::: Reading text

Reinstating the Obvious

May 5, 2017 / Features

By Alex Reeves

D&AD Festival was a timely reminder of how simple creativity can be.

Ad industry conferences and ‘festivals’ of creativity are often predictable. Particularly if, like me, you exceed the recommended dose of a couple a year. It’s no surprise, really. How often can really big, game changing ideas come along in one industry? When the same speakers do the same spiel at several events this feeling is only amplified.

Last week’s D&AD Festival was only in its second year, but they’ve carefully avoided the common pitfalls of similar events by booking people who are engaging and creative first. If what they had to say was directly relevant to advertising as well, that was a bonus.

I’ve listened to lots of nebulous talks on the subject of creativity and they often descend into the sort of truisms that wouldn’t look out of place on your less successful friends’ Facebook feeds. “Keep Calm and Content is King.” The speakers I listened to at D&AD steered clear of this territory though, firstly because they were genuinely creative people who’ve proven themselves in their fields and secondly because they had concrete advice rather than vapid sound bites.

Alexandra Taylor, a genuine creative icon behind the sort of campaigns that are familiar and effective decades on, kept her advice simple, telling some of her best anecdotes around the theme of “Horror Stories & Industry Fuck Ups”.

Admittedly, she started with a sound bite. But a good one from her mentor Paul Arden: “if you work from knowledge you are not going anywhere new.” She proceeded to illustrate exactly how one does that. How a casting fuck up unexpectedly changed the idea at the last minute but made the final ad all the more impactful. How her brutal honesty with the egotistical Tyen helped him take exactly the photo that the campaign needed. How her DIY attitude to a prohibitively small budget and lack of photographic expertise helped her conceive an idea that stood out from the pack. How running out of time on a shoot in Thailand motivated her to turn all the water machines on full-blast, just to see what happened. As it turns out, it got her the shot that made that campaign resonate with people.

The festival’s focus on creativity in general, rather than just within the advertising bubble, injected lots of life into their programme. Refinery29 Founder Piera Luisa Gelardi was a whirlwind of American enthusiasm throughout her session. That might sound nauseating to some of you awkward Brits (she DID get us all up on our feet to do an exercise she learnt at her improvisation class), but the content of her presentation was honest and concrete enough that anyone could take something from it. Her philosophy, “be the most you” is definitely motivational-poster territory, but she backed it up with enough home truths and vulnerability for it to feel genuinely empowering.

Very much on the design side of the D&AD fence, Craig Oldham didn’t even attempt to talk about advertising in his session, “Tools of Protest”. Instead, he delighted his audience with a slideshow of the best creative approaches from decades of social dissidence, from 1960s Parisian graffiti to the experiential activism of Charlie Craggs’ Nail Transphobia. It was like nutritious food for creativity that could fuel all sorts of ideas, cheerily served up by a sweary Northerner.

We don’t live in the 80s anymore. Greed isn’t good and brands without a moral compass pay for it. People don’t feel good about just doing advertising anymore. Naturally, there was a lot of discussion of “capitalism with a conscience.”

::::::
::: Data extract

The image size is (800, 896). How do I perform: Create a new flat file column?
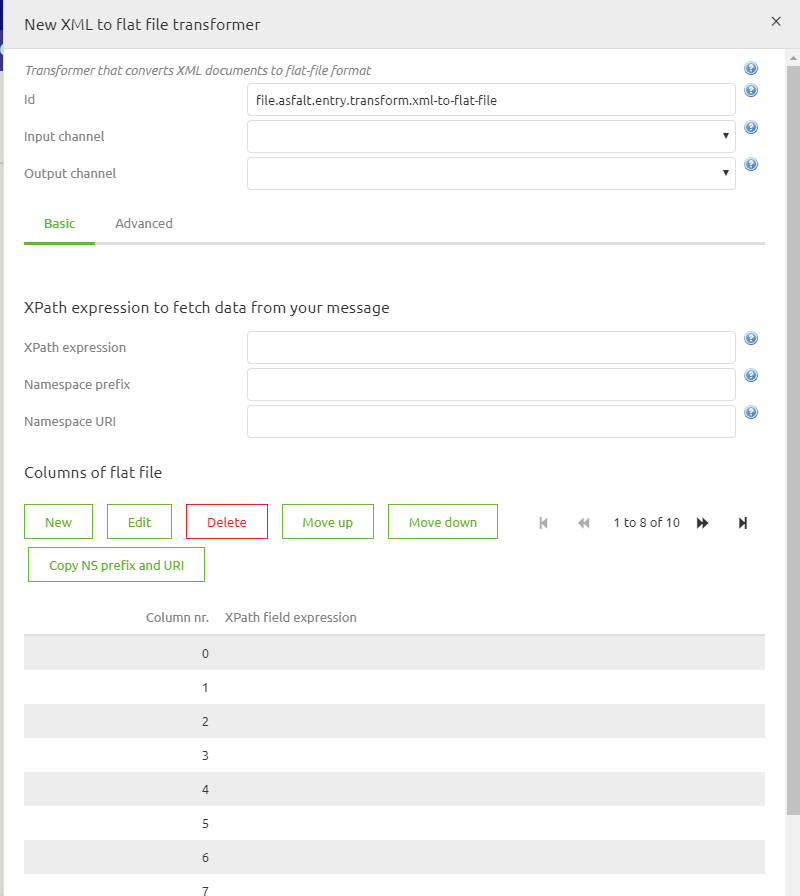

::::::

Given exercise A >> In the D&AD Festival article, what was the title of Craig Oldham's session?
Given exercise B >> Revise the D&AD Festival article: write out the passage starting at "Last week’s D&AD" and ending at "was a bonus.", with "pitfalls" changed to "traps".
Given exercise C >> Carry the D&AD Festival article on from its final sentence.

Task result A >> "Tools of Protest"

Task result B >>
Last week’s D&AD Festival was only in its second year, but they’ve carefully avoided the common traps of similar events by booking people who are engaging and creative first. If what they had to say was directly relevant to advertising as well, that was a bonus.

Task result C >>
To summarise: it’s necessary. Thomas Kolster, author of Goodvertising, told us to “Stop Selling Shit”, highlighting the amount of unnecessary consumption that advertising has always driven – the sort of consumption that’s filling seabirds with plastic. We’re a self-obsessed, uncaring industry, he said, and we’re hypocritical too. He noted that Starbucks CEO Howard Schultz was on the cover of Time talking sustainability while his company cleverly pays hardly any taxes.

People can smell companies’ bullshit and act on it en masse. And it’s notable how often brands miss the mark on the social and political front. Wieden + Kennedy CCO Colleen DeCourcy noted that while Nike invoking the spirit of revolution in 1987 worked for them, similar tactics in 2017, co-opting social issues have been disastrous.

It’s difficult to maximise profits for your shareholders while doing the right thing and generally changing the world for the better. You could say that’s an inherent flaw with capitalism. Steve Vranakis of Google cringed at the idea of people forcing purpose onto brands without justification and showed how even a gargantuan (“don’t be evil”) corporation like Google can find appropriate ways to help humanity. He showcased three projects that Google took part in to help make children in developing countries’ voices heard, offer refugees in Lesbos basic services and aid Indian women in getting online. Each example used techniques that were a natural fit for Google, and each seemed to have made a positive difference to people’s lives.

Of course, they serve a marketing purpose too – to “remind the world what they love about Google.” And the business motivations for capitalism with a conscience were repeated all week. The well-rehearsed Unilever line that sustainable brands grow faster than ordinary brands got a lot of airtime. Companies are now seeing the benefits of their corporate social responsibility in their bottom lines. Be prepared for more misjudged disasters, though, because it’s murky water.

With the Pepsi fiasco fresh in people’s minds, there was a lot of talk about brands awkwardly co-opting culture. Frederik Andersen of Vice Media admitted that working in the creative industry can be soul destroying, but one of the obvious ways of coping with that is by doing things of substance – genuinely contributing to culture, rather than milking it for its commercial value. Then your brand will have a real foundation to fall back on if they ever come under scrutiny.

Lots of the week’s sessions were refreshing because they didn’t mind stating the obvious. Rather than going out of their way to prove they had a new, groundbreaking formula for success that nobody’s thought of, they just reassured us that the central tenets of creativity remain the same. Anna Higgs of NOWNESS made a point of this, repeatedly admitting that she was stating the obvious: that putting the creative first is how you stand out and that great talent is the foundation of great work.

Despite all the talk about data, algorithms and audiences’ attention spans, NOWNESS have built their platform on faith in their own editorial standards. Making things they believe in, surprising their audiences rather than pandering to what the data says gets the most clicks. The beautiful works of film art she showed, some of which were made for brands, encapsulated what the festival was about: honest creative principles executed with vision, without the clever-clogs post rationalisation our industry is up to its neck in.